Episodic synthesis (per-episode LLM call) + general-scope reflections by emp3thy · Pull Request #25 · emp3thy/better-memory

emp3thy · 2026-05-04T11:09:43Z

Summary

Replaces watermark-driven batch synthesis with per-episode synthesize_next (one closed episode = one focused LLM call). Drops synthesis_runs; adds episodes.synthesized_at + episodes.synth_failed_at (300 s cooldown).
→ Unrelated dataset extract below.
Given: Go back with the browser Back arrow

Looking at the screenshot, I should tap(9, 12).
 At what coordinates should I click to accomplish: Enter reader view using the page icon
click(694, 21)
UI route is auto-chained via htmx self-firing fragment until queue.pending == 0. MCP start_episode drains pending then returns tech-filtered reflection buckets.
Adds cross-project scope ('project' | 'general') to observations + reflections so workflow rules surface in every project's memory_retrieve. Synthesis derives a new reflection's scope from sources (all-general → general); augment/merge preserve. One-shot fix-up flips the workflow-rule observation recorded on 2026-05-04 to scope='general'.

Why

The current batch synth produces a ~14 K-token prompt for 67 closed-episode observations on this DB. llama3:8B's 8 K context silently truncates it; combined with format=json constrained decoding, generations spend minutes thrashing without converging. Per-episode prompts are ~1-2 KB and fit any model. 5-minute cooldown on per-episode failures means a single bad episode can no longer infinite-loop the MCP drain or spam the auto-fire chain.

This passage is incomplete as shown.